Late Planting Provisions for Multiple Peril Crop Insurance - UNL CropWatch, May 16, 2013
May 16, 2013
Cool temperatures and moisture issues have forced many Nebraska producers to start their spring planting later than usual this year. For the week ending May 12, the National Agricultural Statistics Service reported 43% of corn acres had been planted in Nebraska, compared to last year’s 89% and a five-year average of 77%. If planting delays continue, producers should consider how to handle acres that haven’t been planted prior to the “final planting date” in their crop insurance policies.
Figure 1. Final planting date for corn is May 25, 2013 for the majority of the state. (All maps link to larger versions.)
Figure 2. Final planting date for soybean is June 10, 2013 for the majority of the state.
Figure 3. Final planting date for sorghum in north central and northwest Nebraska, where provided, is June 5, 2013 and in southern and eastern Nebraska it's June 15, 2013
The final planting date is the last day to plant an insured crop and still receive the full level of insurance coverage. Final planting dates in Nebraska are May 25 for corn and June 10 for soybeans. For grain sorghum, the final planting date is June 5 for north central and northwest Nebraska and June 15 for eastern and southern Nebraska.
Options for Delayed Planting
Acres which haven’t been planted by the final planting date can be handled in one of the following ways.
- Plant the insured crop during the late planting period, and insurance coverage will be provided. The late planting period for corn in Nebraska is 20 days after the final planting date. The late planting period for soybeans and grain sorghum in Nebraska is 25 days after the final planting date. The production guarantee is reduced 1% per day for each day that planting is delayed after the final planting date.
- Plant the insured crop after the late planting period has ended if you have been prevented from planting during the late planting period, and insurance coverage will be provided.

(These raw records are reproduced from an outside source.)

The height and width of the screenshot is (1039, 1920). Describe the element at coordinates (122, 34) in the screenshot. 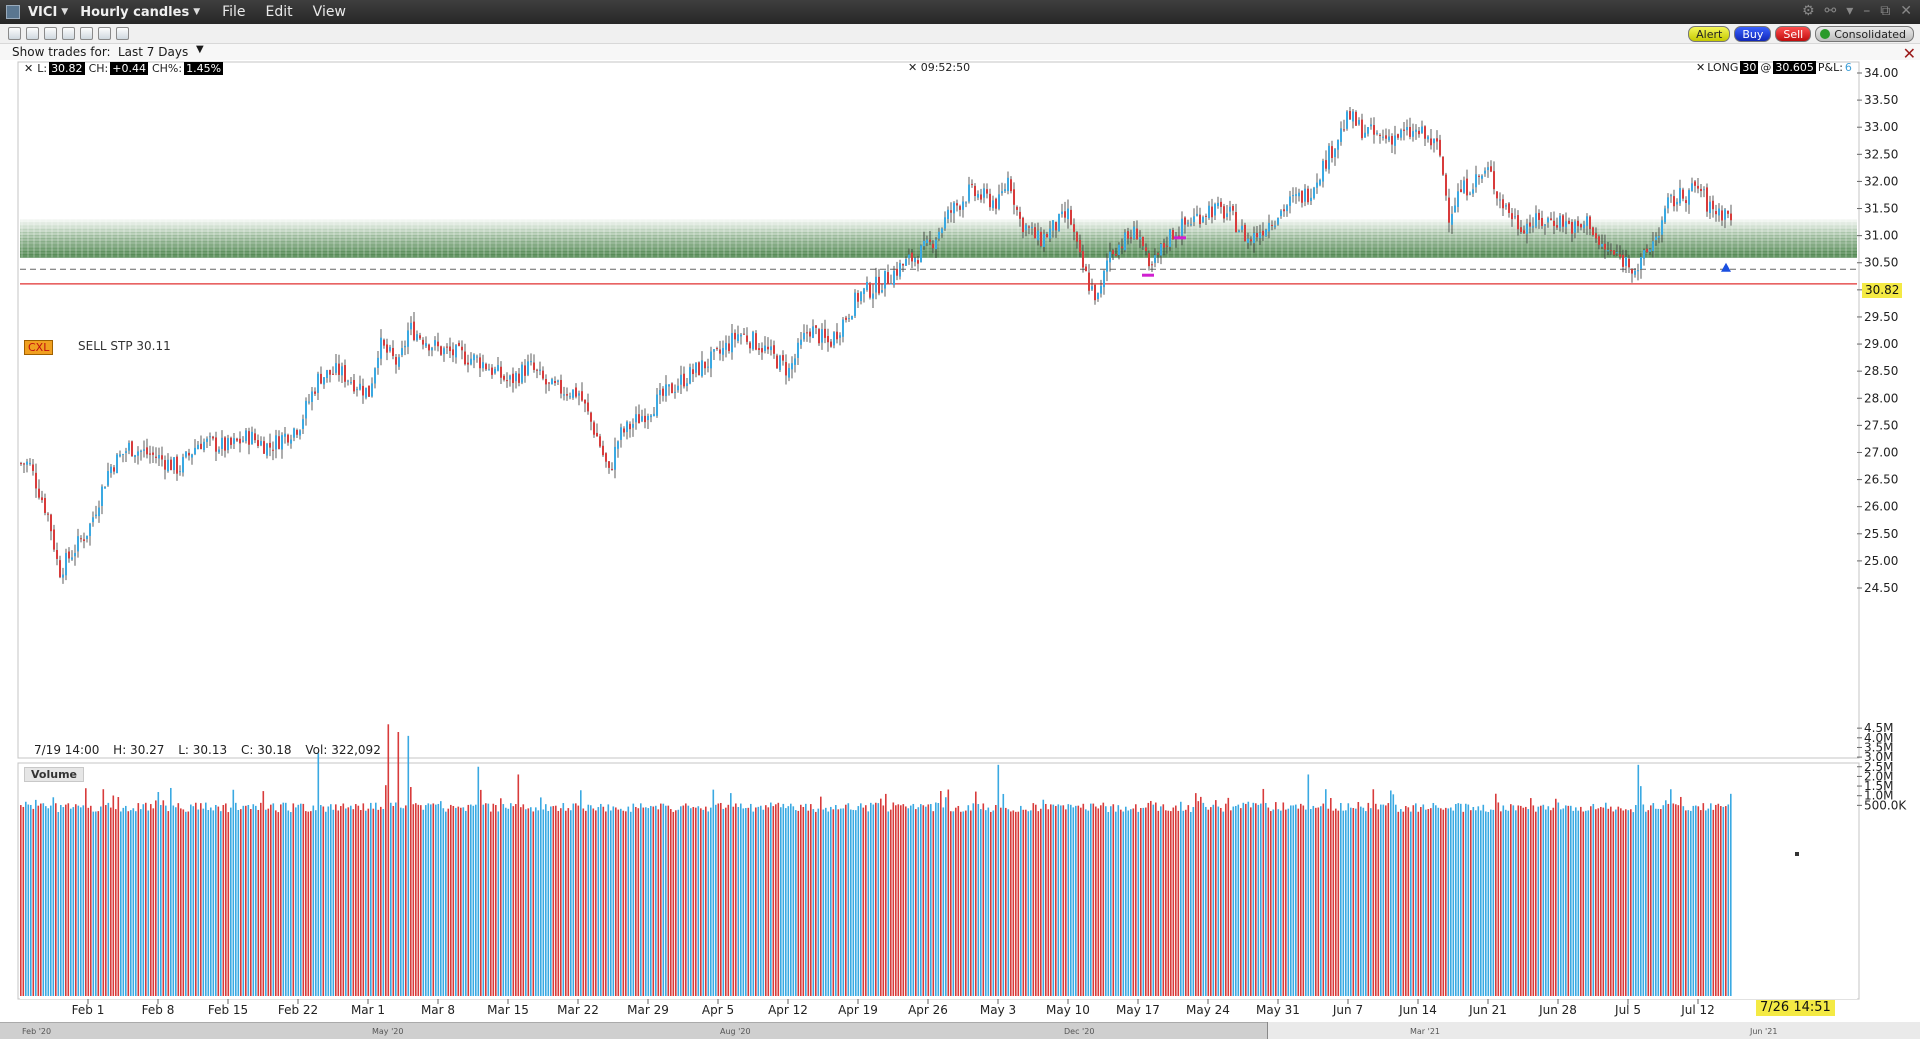

I see `drawing-icon` at that location.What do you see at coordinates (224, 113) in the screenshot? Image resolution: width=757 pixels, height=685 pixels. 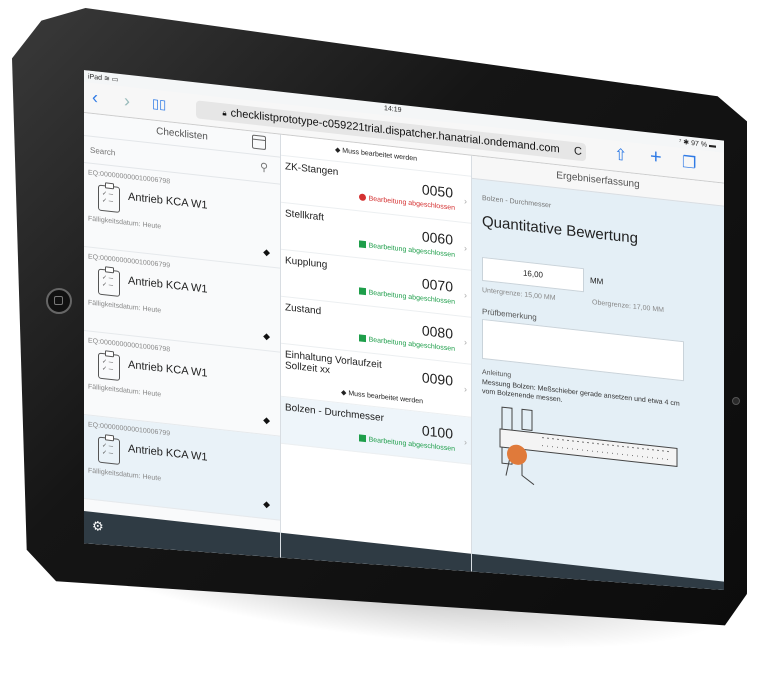 I see `lock-icon: 🔒︎` at bounding box center [224, 113].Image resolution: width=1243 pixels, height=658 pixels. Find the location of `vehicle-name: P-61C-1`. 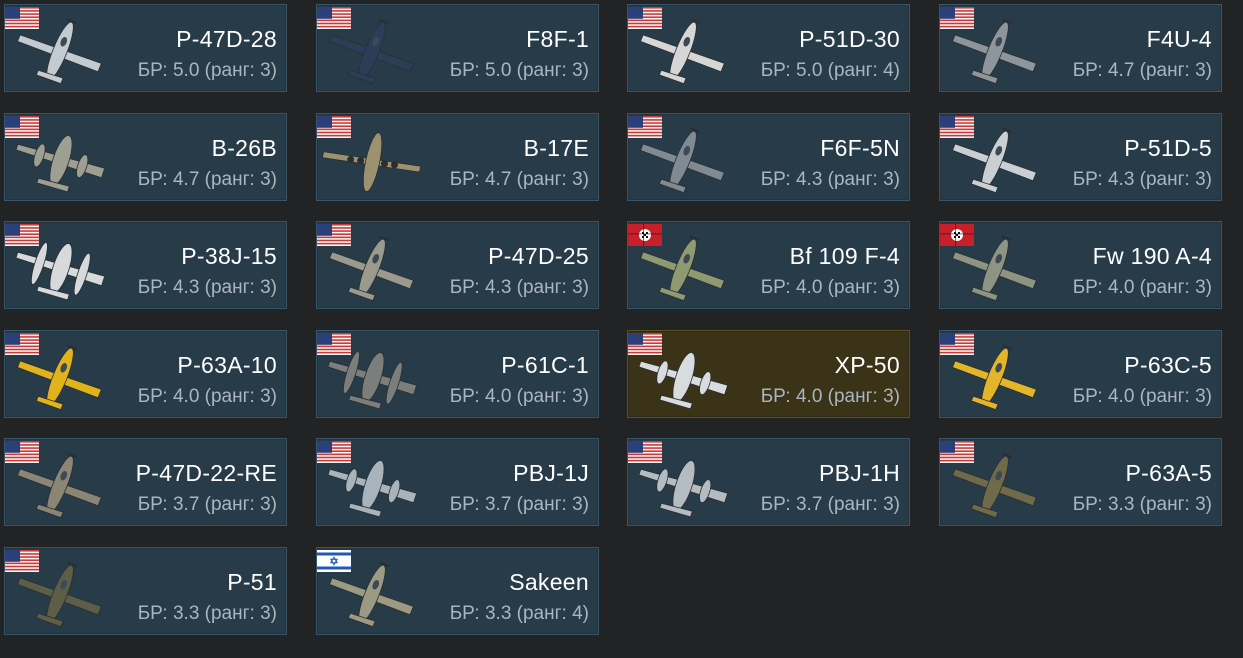

vehicle-name: P-61C-1 is located at coordinates (545, 365). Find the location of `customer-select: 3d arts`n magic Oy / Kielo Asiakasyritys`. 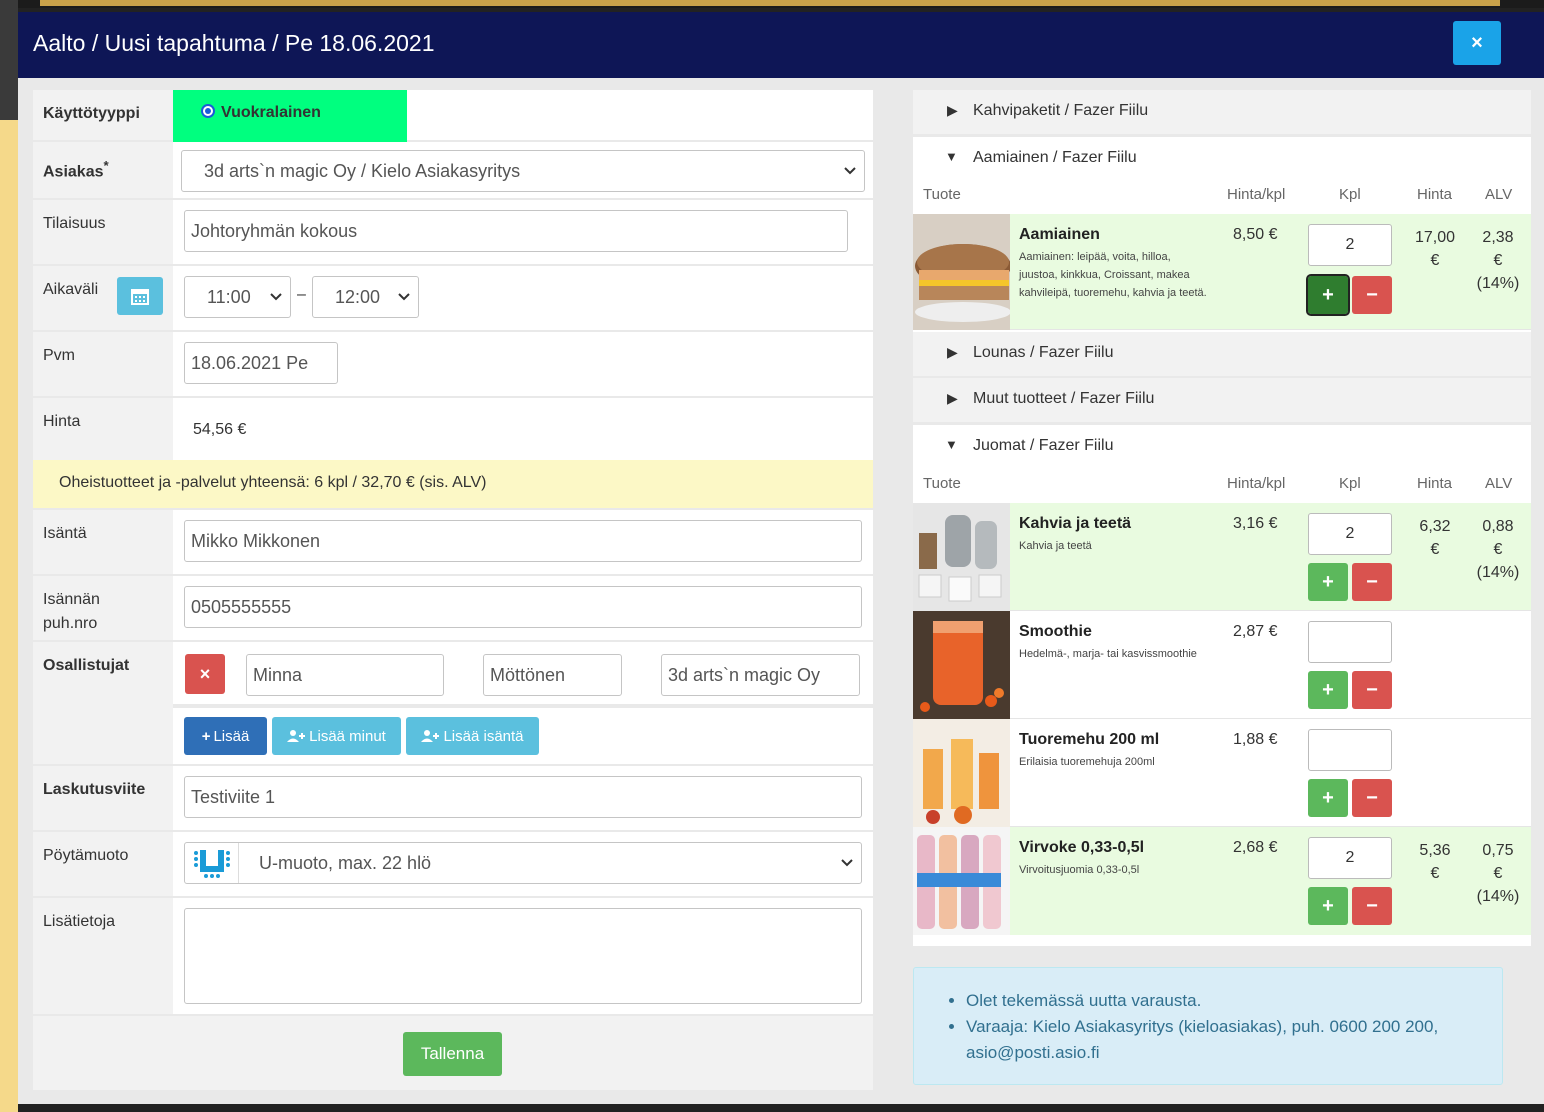

customer-select: 3d arts`n magic Oy / Kielo Asiakasyritys is located at coordinates (523, 171).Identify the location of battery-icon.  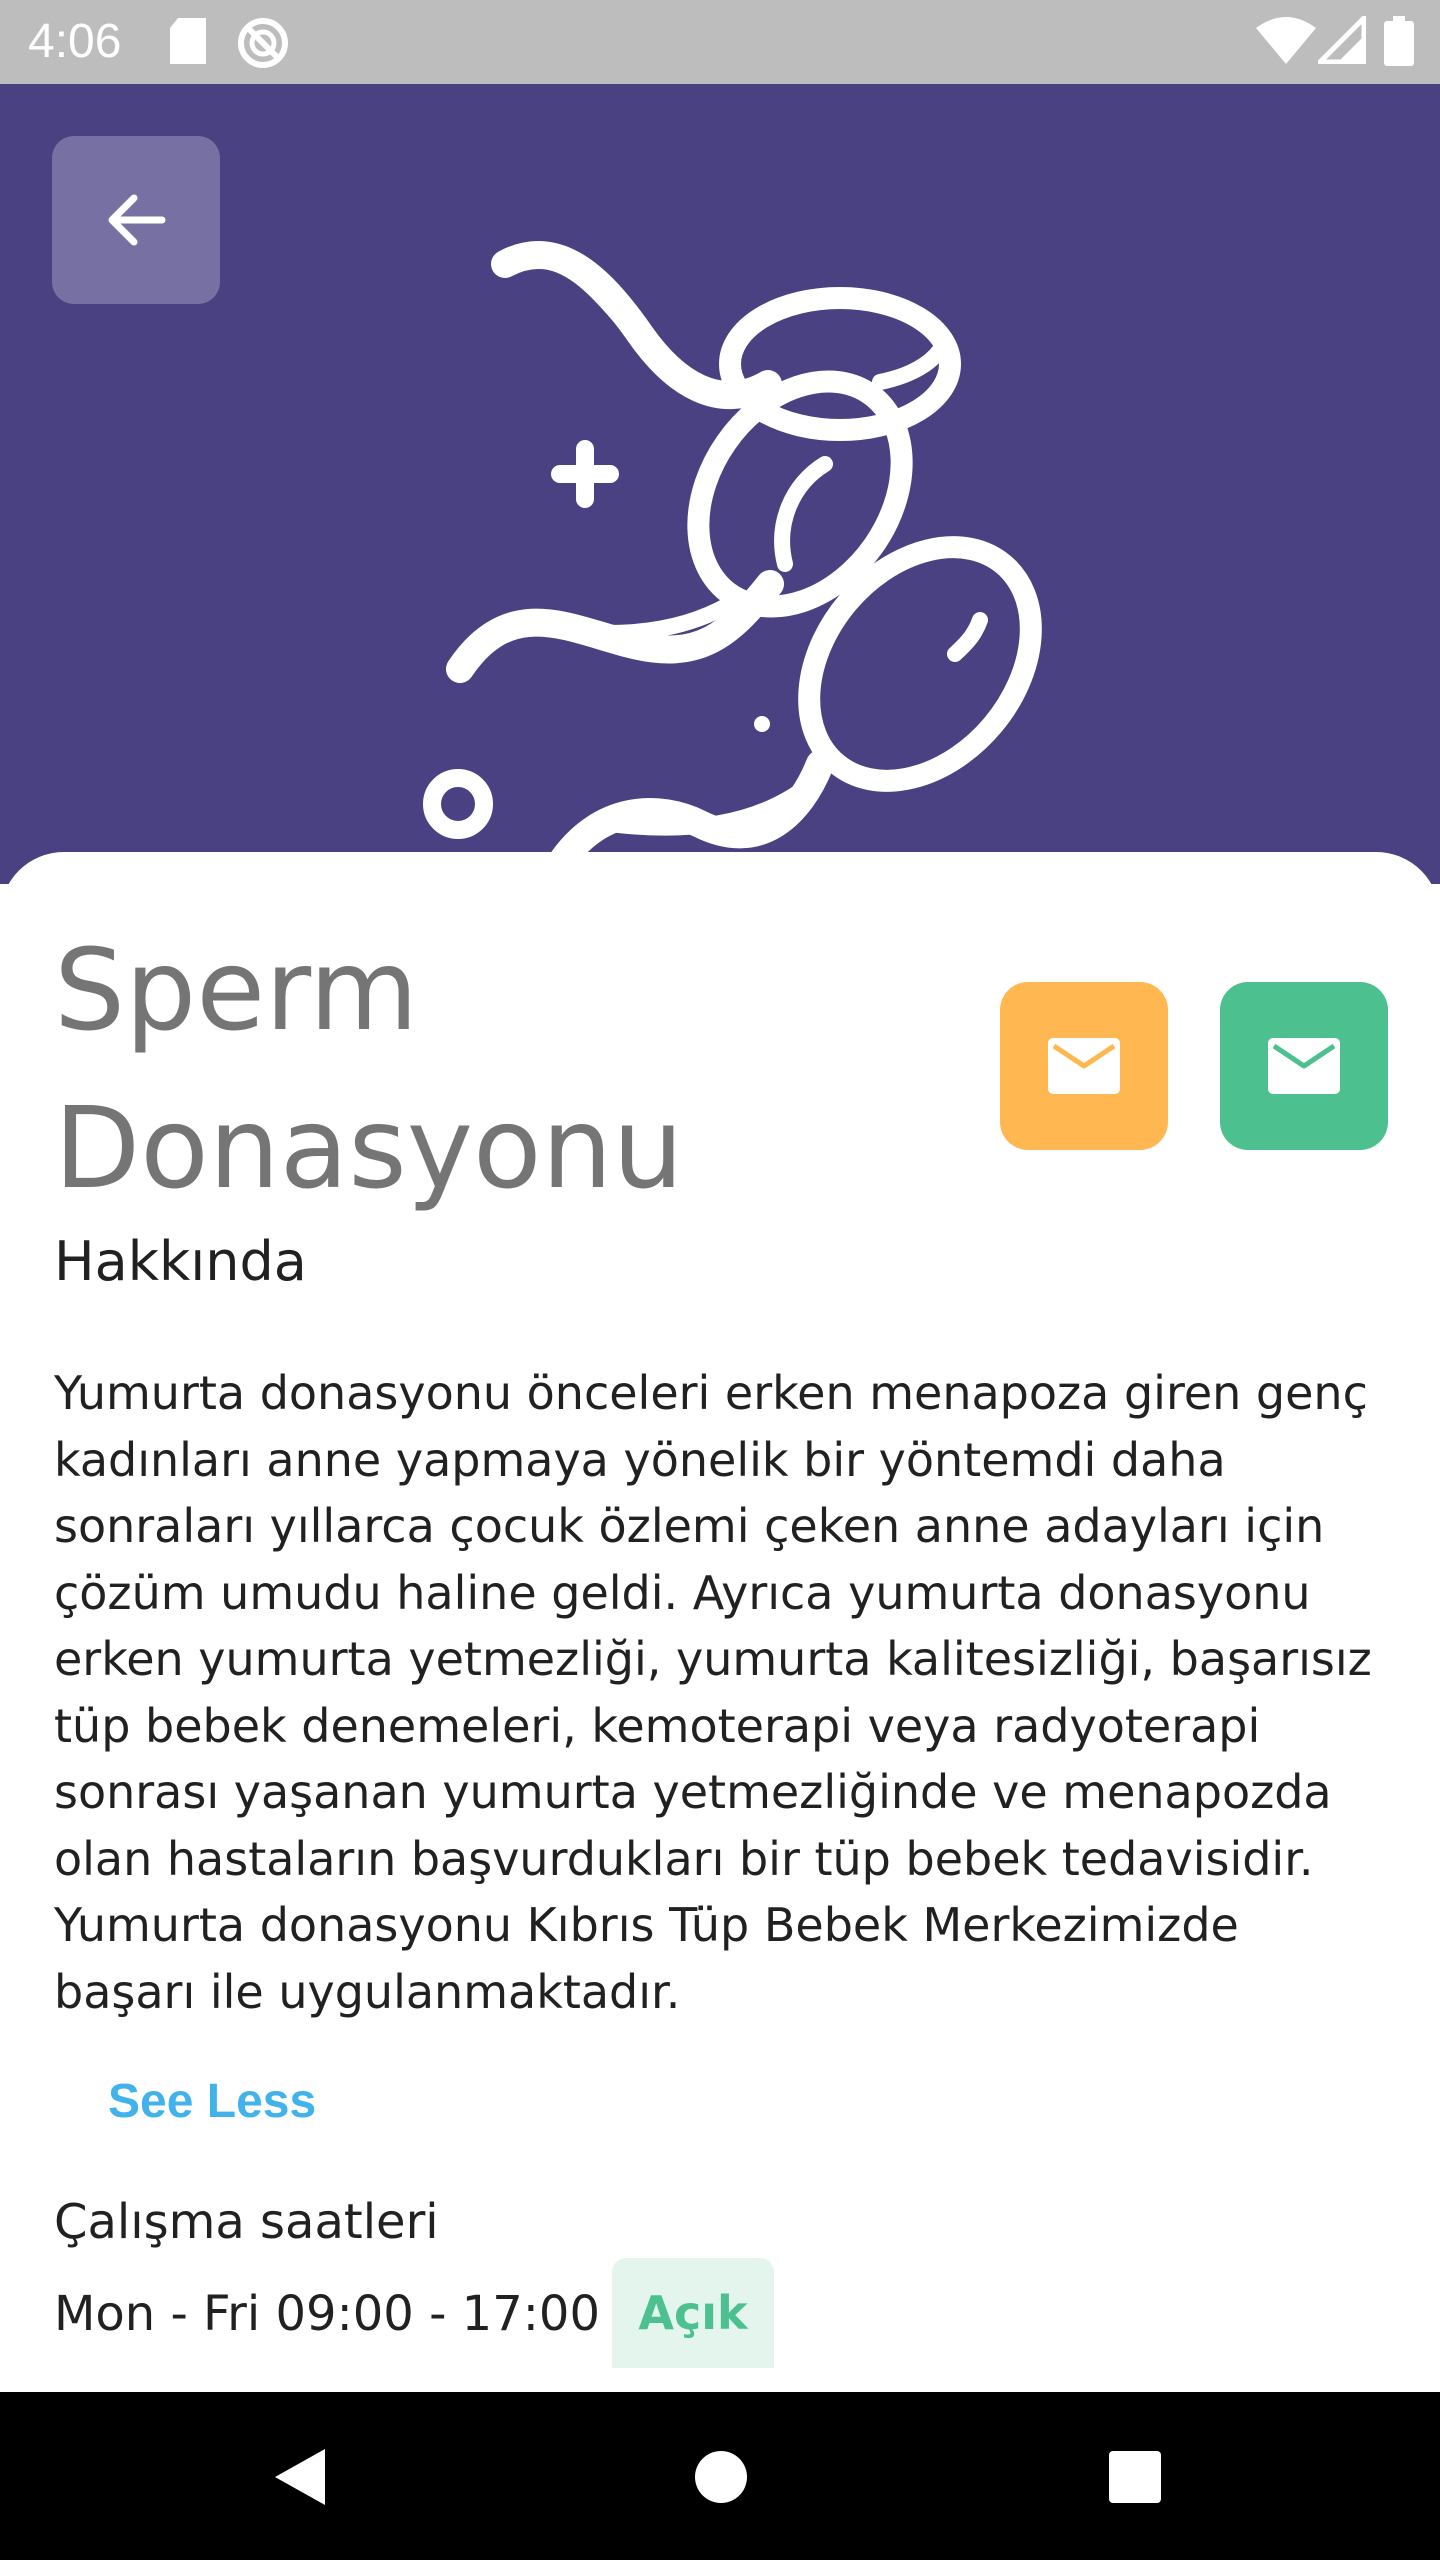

The insurance guarantee will be 60% of the original production guarantee.
- Leave the acreage idle and receive a full prevented planting payment, also equal to 60% of the original production guarantee.
- Plant a cover crop after the end of the late planting period and receive a full prevented planting payment as long as it is not hayed or grazed before November 1.
- Plant another crop (second crop) after the late planting period (if also prevented from planting through the late planting period), and receive a prevented planting payment equal to 35% of the prevented planting guarantee.
Let’s illustrate these options for an example farm. Consider a producer with a dryland corn APH yield of 140 bushels per acre who has signed up for Revenue Protection coverage with a 75% guarantee level. Using the projected price at sign-up of $5.65/bushel, this grower would have a production guarantee of 105 bushels per acre and a revenue guarantee per acre of $593 (= 140 bu/ac x 75% x $5.65/bu). An acre of corn planted 10 days after the final planting date, for example, would have its production guarantee reduced 10% (1% for each late day), down to 95 bushels per acre or $534 revenue protection per acre.
An insured producer must report separately
- all acres planted on or before the final planting date;
- acreage planted per day (including the date) during the late planting period; and
- acreage planted after the late planting period.
Producers need to check with their insurance agents on details for these reporting requirements.
How Payments are Calculated
For land that could not be planted by the final planting date due to an insured cause of loss during the insurance period, a prevented planting payment may be available for those acres which remain unplanted for the entire late planting period. The size of the prevented planting payment depends on whether a second crop is planted after the late planting period ends. In addition, to qualify for a prevented planting payment, the unplanted acreage must be at least 20 acres or 20% of the crop acreage in the insured unit, whichever is less.
A prevented planting payment is calculated as 60% of the production guarantee for eligible timely planted acres. There is an option to purchase an additional 5-10% coverage if done by the sales closing date. No harvest price adjustment is used for replant or prevented planting payments.
To illustrate, recall our example producer with RP coverage, a 140 bushel APH yield, and a 75% guarantee level, resulting in a production guarantee of 105 bushels per acre. The full prevented planting payment would be 60% of this, or 63 bushels ($356 revenue) per acre. Those acres receiving the full prevented planted payment would be considered “not planted” when calculating the current year’s yield for their APH yield history (that is, they are not included when determining the unit’s yield for that year).
A reduced prevented planting payment is made if the acreage in question is planted to a second crop after the late planting period ends. This reduced amount is 35% of the original prevented planting payment. Selecting this option also affects the premium and the APH yield history. The premium is reduced to 35% of the original premium, and the producer must accept a lower yield in their yield history, calculated as 60% of their original APH average for those acres receiving the reduced payment.
If any other crop is planted on the acreage in question during the late planting period, no prevented planting payment will be made.
As always, check your plans with your crop insurance agents to ensure compliance with the coverage and to determine expected payments, reporting requirements, and other details.